Subject: Re: problem with delete
From: Erik Naggum <erik@naggum.net>
Date: 2000/10/02
Newsgroups: comp.lang.lisp
Message-ID: <3179481728635665@naggum.net>

* rolni104@ida.liu.se (Roland Nilsson)
| I'm having a weird problem with (delete item list).

  Nope.  You're having a minor problem understanding how lists are
  represented.  You're also having a minor misunderstanding of what it
  means for a Lisp function be destructive and have side effects.
  delete is one of those functions that have side effects as a side
  effect.  Its main effect is to return a list as per specification.
  (The streams functions have side effects as their main effect...)

| Consider:
| 
| (setq foo '(1 2 3 4 5))

  foo is a pointer to a cons cell containing 1 and a pointer to
                      a cons cell containing 2 and a pointer to
                      a cons cell containing 3 and a pointer to
                      a cons cell containing 4 and a pointer to
                      a cons cell containing 5 and nil.
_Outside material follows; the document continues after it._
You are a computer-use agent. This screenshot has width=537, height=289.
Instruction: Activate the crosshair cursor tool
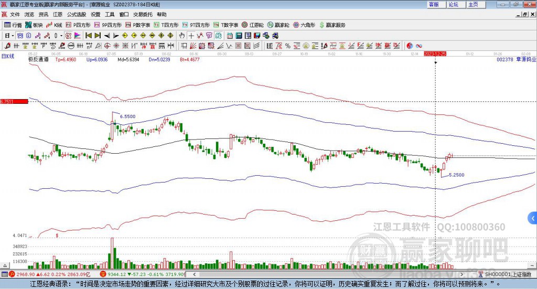pos(191,36)
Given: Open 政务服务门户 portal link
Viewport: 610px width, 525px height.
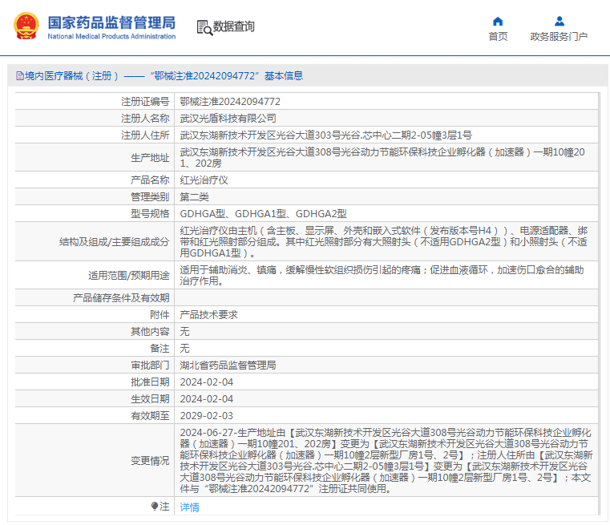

| (when (my-test-for-deletion)
|    (delete 1 foo))
| 
| Ok, here delete should modify foo, so that
| 
|   foo => (2 3 4 5)

  delete does not modify variables, _ever_.  That would be the macro
  setq/setf (or any of the other macros that use setq/setf).

  delete modifies the structure of the internal pointers in the list
  structure.  Say you delete 3 from the list.  foo is a pointer to
  a cons cell containing 1 and a pointer to
  a cons cell containing 2 and a pointer to
  a cons cell containing 4 and a pointer to
  a cons cell containing 5 and nil.

  As a special case, if the first element of a list is to be deleted,
  which pointer needs to be modified in order to reflect the missing
  element?  Hint: _not_ one of the poiners in the list structure.
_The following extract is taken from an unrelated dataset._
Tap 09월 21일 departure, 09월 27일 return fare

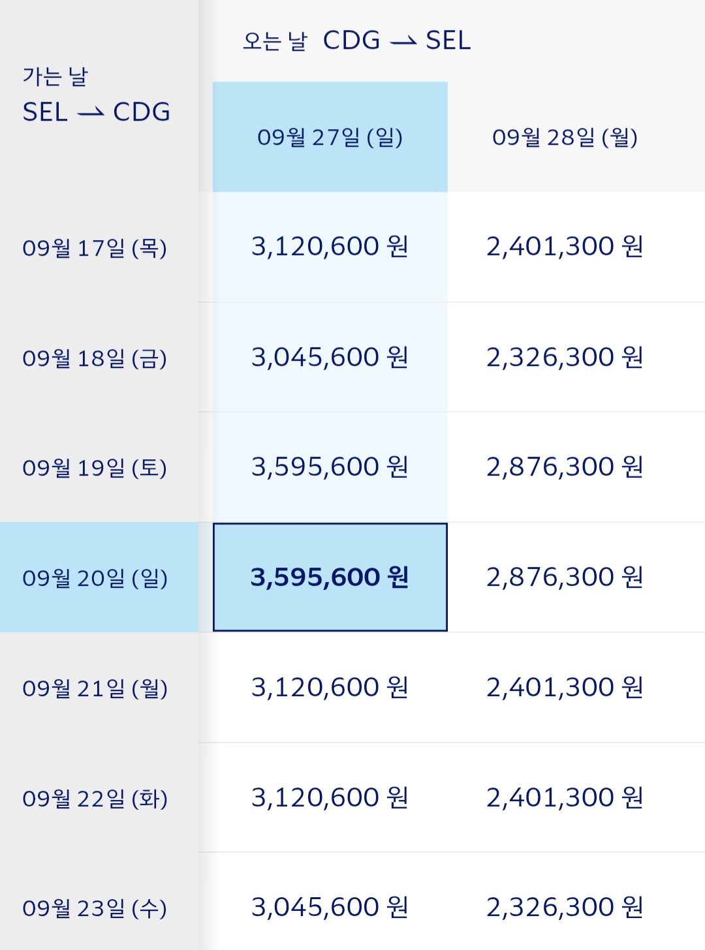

| Also, the delete clause should evaluate to this. For me, delete
| *does* return this result, but it *does not* modify the list, i.e.

  Bingo!  Use the value it returns, then.  Never use delete for its
  side effect (unless you know exceptionally well what you're doing).
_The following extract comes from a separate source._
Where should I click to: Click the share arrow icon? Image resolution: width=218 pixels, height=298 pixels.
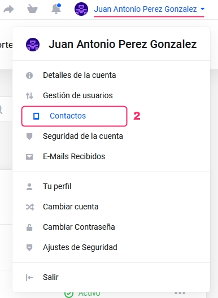click(8, 9)
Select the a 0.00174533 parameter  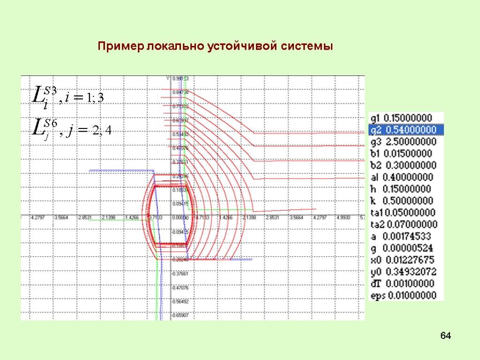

|   (delete 1 foo) => (2 3 4 5), but still
|   foo => (1 2 3 4 5)

  Of course.  foo points to the cons cell that contains 1 and a
  pointer to the cons cell that contains 2 and ...  For delete to work
  the way you seem to want, it would have to rearrange the entire
  top-level list structure.

| For example, (setf foo (delete 1 foo)) does what's intended. It's
| like delete is acting like remove, non-destructive, in this case.

  Um, no.  "Destructive" means that while building the result it is
  free to reuse the resources that were used in one (or more) of the
  arguments.

(let ((foo (list 1 2 3 4 5)))
  (values (eq (cdr foo) (remove 1 foo))
	  (eq (cdr foo) (delete 1 foo))))

  This should return as two values nil and t.  Explain why.

  Why don't you write your own delete function that behaves the way
  you want, then try to understand how delete has been implemented,
  and argue for both designs and implementations?

#:Erik
-- 
  If this is not what you expected, please alter your expectations.